By contrast, Apple Pay has only 127 million worldwide, even though it is installed into every iPhone. One thing that has driven their recent growth has been the inadequacy of China’s traditional banks. Bank customers have to contend with long queues in city branches, long journeys to branches in the countryside and horrendous bureaucracy to get a credit card.

The low penetration of card payment point of sale terminals in China, partly down to the fact Visa and Mastercard are banned in the country, has been another factor, as has Chinese millennials’ open-mindedness to technological change and willingness to entrust large portions of their lives to companies such Alibaba and Tencent.

Digital banking expert and author of Digital Human Chris Skinner says: “They were able to leapfrog in China because most people didn’t have credit cards, debit cards or plastic of any kind. So when mobile payment apps first came out, they immediately caught on. The market was essentially primed. It was a unique set of circumstances.”

Widening access to the internet, mobile networks and smartphones was another factor. “In about 2013, the iPhone and smartphones took off in China, and because they already had the trusted QQ network, which became WeChat, and Alibaba with Alipay, it meant these two companies got into a head-to-head battle over payments,” adds Mr Skinner.

But the explosion ultimately only happened because Alibaba and Tencent managed to blend seamlessly social media, ecommerce, payment and other finance functions into single apps and user friendly ecosystems. “Imagine Facebook bolted on to email with a built-in payment platform for splitting bills among friends: that is Tencent’s WeChat.

Or Amazon, with its own payment system that lets you send money to friends using only their phone number: that is Ant Financial’s Alipay,” according to Financial Times Beijing correspondent Yuam Yang. “The network effect of such platforms is vast; if all your friends are using them, it is difficult to opt out.”

The payment apps, and QR codes in retailers and other offline businesses on which they depend, have become so ubiquitous in China that young consumers rarely carry a wallet or cash. Even buskers display AliPay and WeChat Pay QR codes instead of laying a guitar case on the pavement.

The firms make use of data from customers’ transaction histories to build detailed profiles of each one, which they then monetise within their portfolio of apps in ways that would probably make Google or Facebook blush. They also run credit-scoring businesses which factor users’ payment histories and trading histories into their scores.

Alipay’s launch of Yu’e Bao, or Left over Treasure, is a sign of what these companies are capable of. This is a money market fund designed to hoover up users’ savings and spare change and transfer it into an investment vehicle that outperforms deposit accounts.

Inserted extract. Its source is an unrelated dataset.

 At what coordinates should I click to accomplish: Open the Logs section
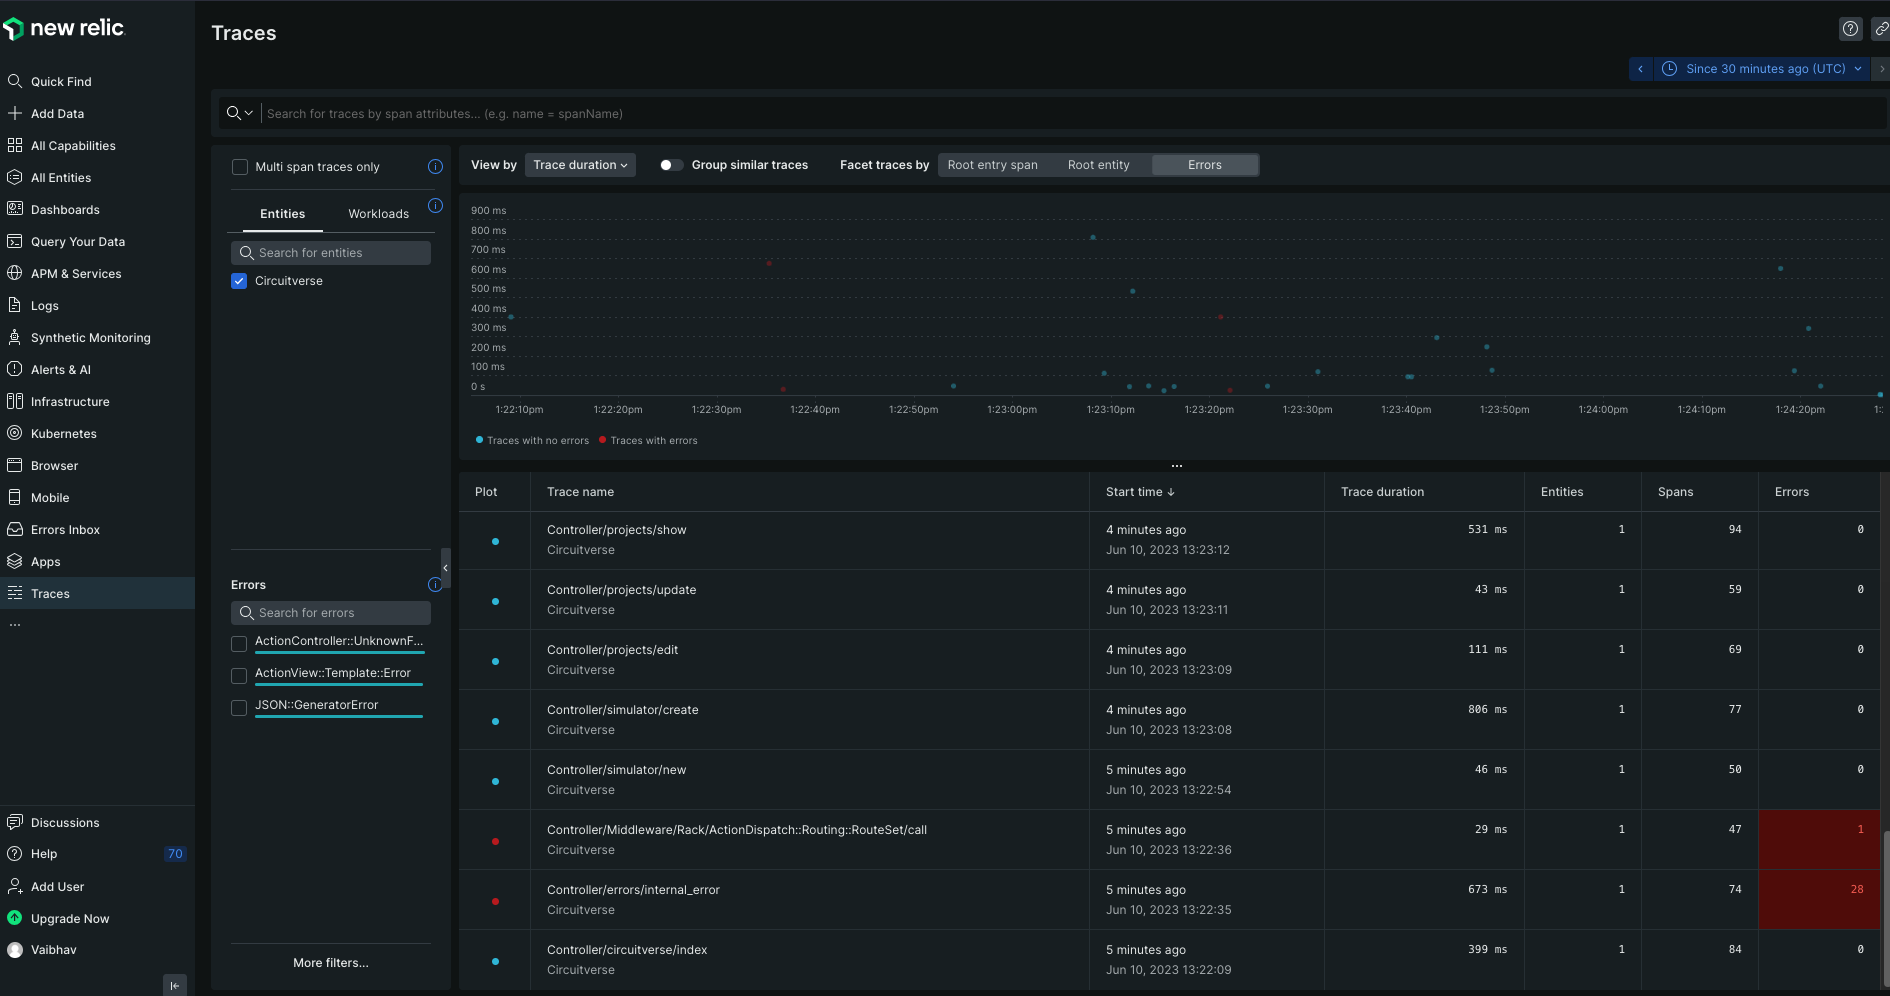[x=43, y=305]
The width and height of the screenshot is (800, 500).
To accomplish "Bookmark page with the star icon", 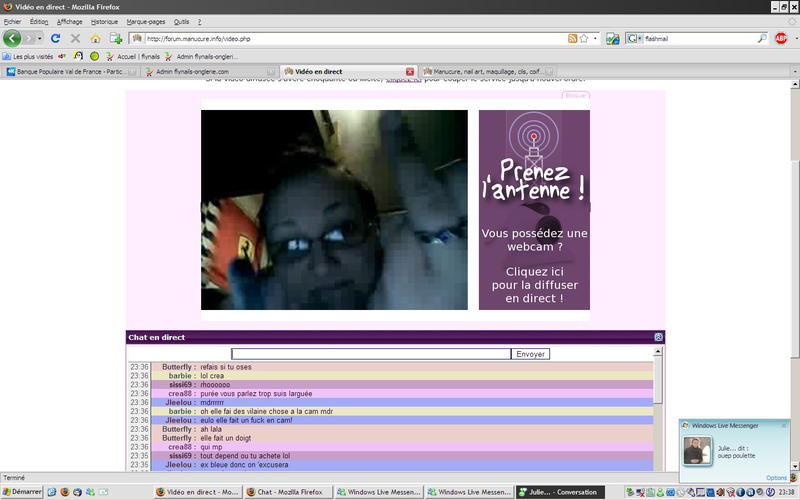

Tom Slater, a partner at investment management firm Baillie Gifford, who co-manages Scottish Mortgage, a £7.7-billion investment trust which holds stakes in all three companies, describes this as “a quite astonishing achievement”.

Mr Slater adds: “It is what we really meant by fintech: using technology to give customers a better product and experience than can be provided by the existing industry.” By June, Yu’e Bao had some $210 billion in assets under management, making it the world’s biggest money market fund by a wide margin, even though it is only four years old.

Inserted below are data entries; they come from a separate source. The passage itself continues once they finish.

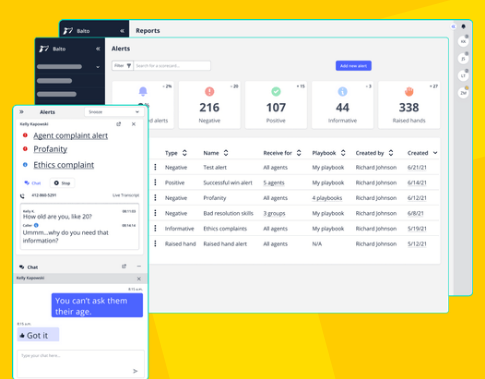Screen dimensions: 485x379
Task: Open Kelly Kapowski alert in new window
Action: pos(118,124)
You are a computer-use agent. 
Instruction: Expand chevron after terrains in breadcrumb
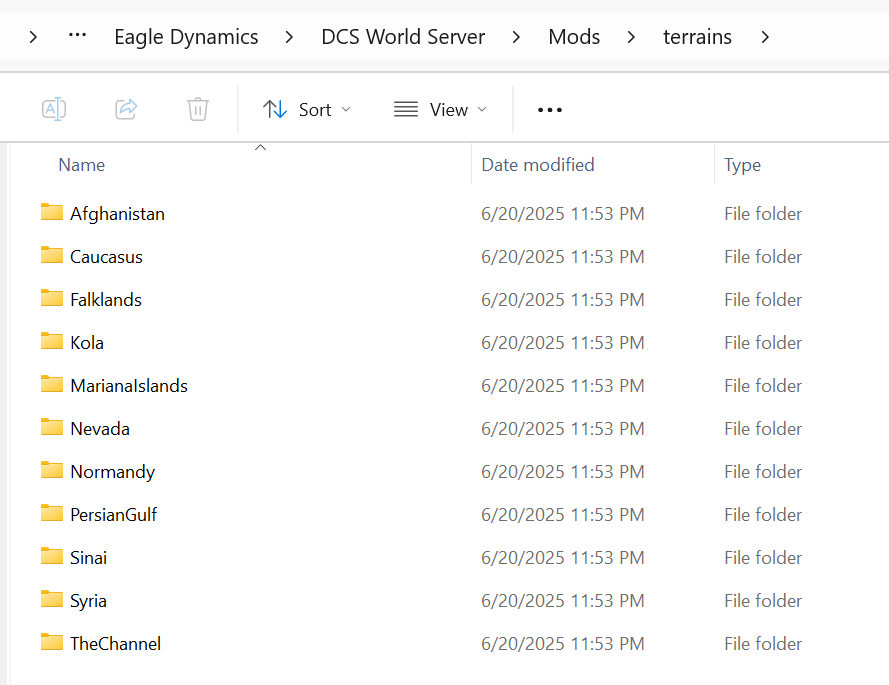[765, 37]
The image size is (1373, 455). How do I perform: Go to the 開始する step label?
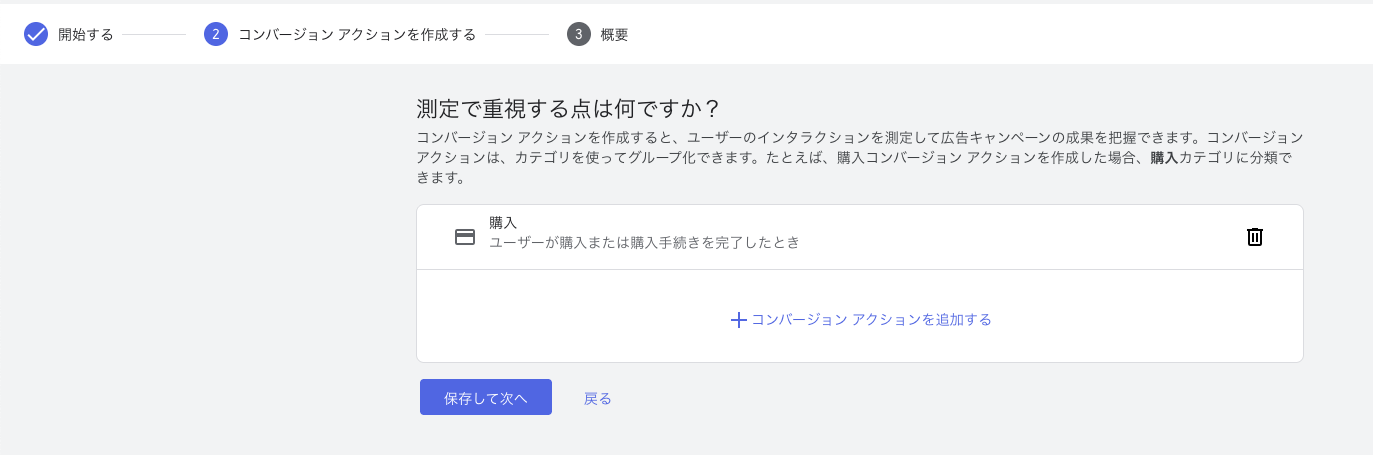coord(86,35)
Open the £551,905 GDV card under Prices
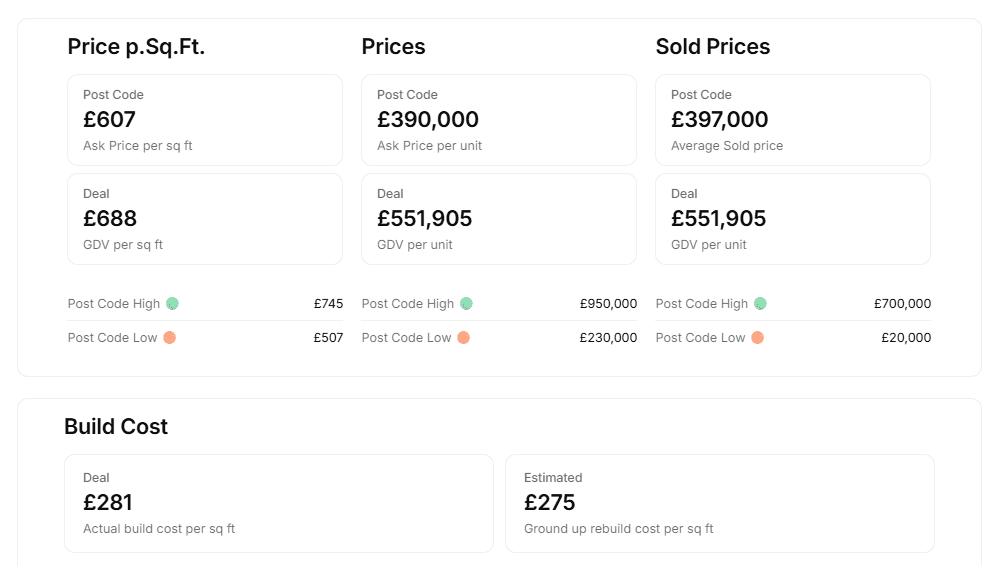The height and width of the screenshot is (566, 998). [x=499, y=219]
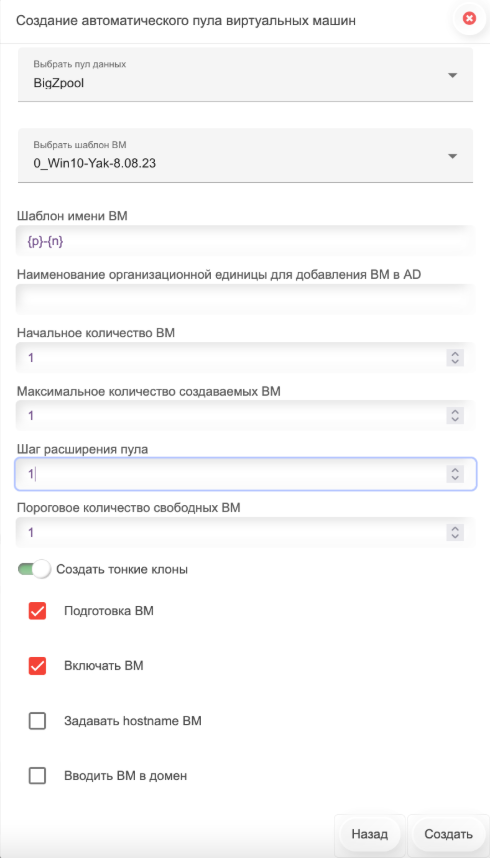
Task: Focus the AD organizational unit name field
Action: click(x=245, y=299)
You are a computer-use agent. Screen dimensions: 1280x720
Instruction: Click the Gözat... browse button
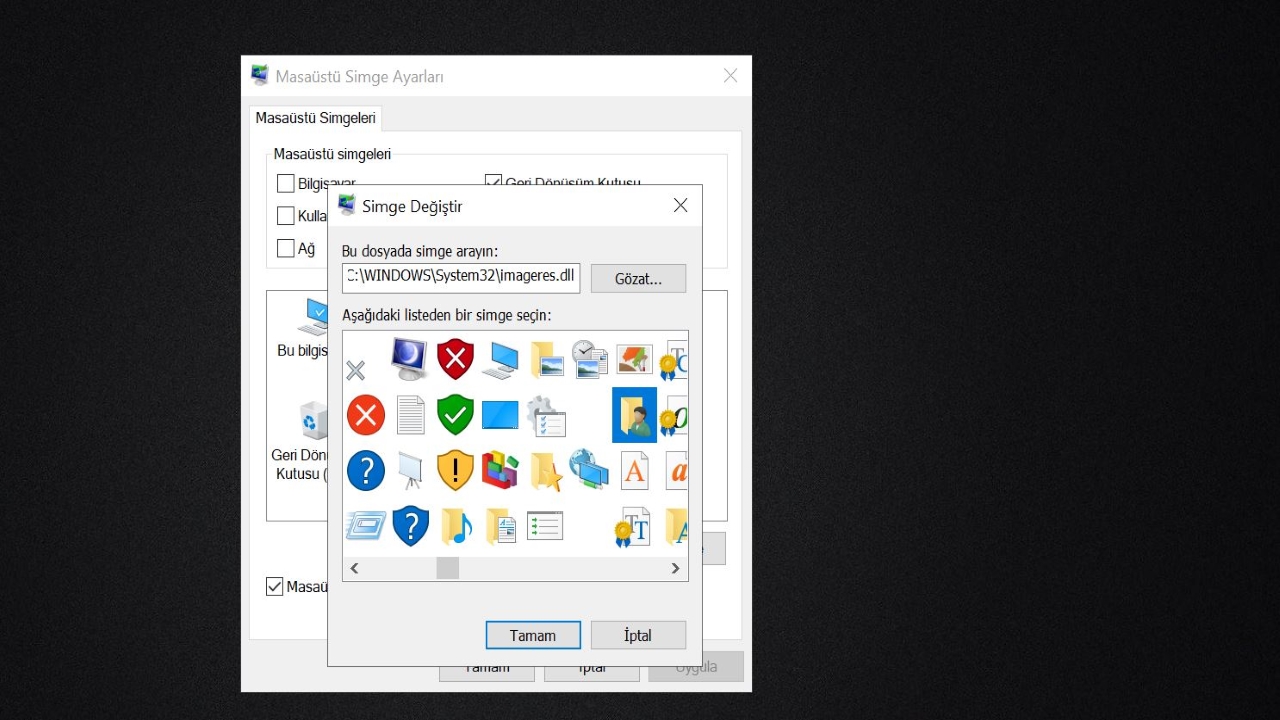coord(638,279)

He attributes Alipay’s early success to the support of its former 100 per cent parent Alibaba, which retains a 30 per cent stake in Alipay owner Ant Financial. Ever since Alipay was launched as an escrow service in 2004, Alibaba had been supportive and, importantly, saw payment as a way of improving the ecosystem rather than a means of making money, he adds.

“The real lessons are around the scale of the ambition and focus on making the experience better for users,” says Mr Slater.

Mr Skinner says their success showed that the UK wasted too much time developing card payment technologies, such as chip and PIN and contactless, which he argues were already outmoded by the time they were launched. “In 2015 Chinese citizens transacted $1 trillion through mobile payments using QR codes. In 2017 it was $15.5 trillion.

In 2020 it’s forecast that Chinese consumers will transact $45 trillion through mobile payments, by which time the county will be pretty much cashless. They have gone from fledgling to mainstream in two years and from fledgling to cashless in five years,” he concludes

As originally seen in Future of Payments published by Raconteur Media on 25th September, 2018 in THE TIMES.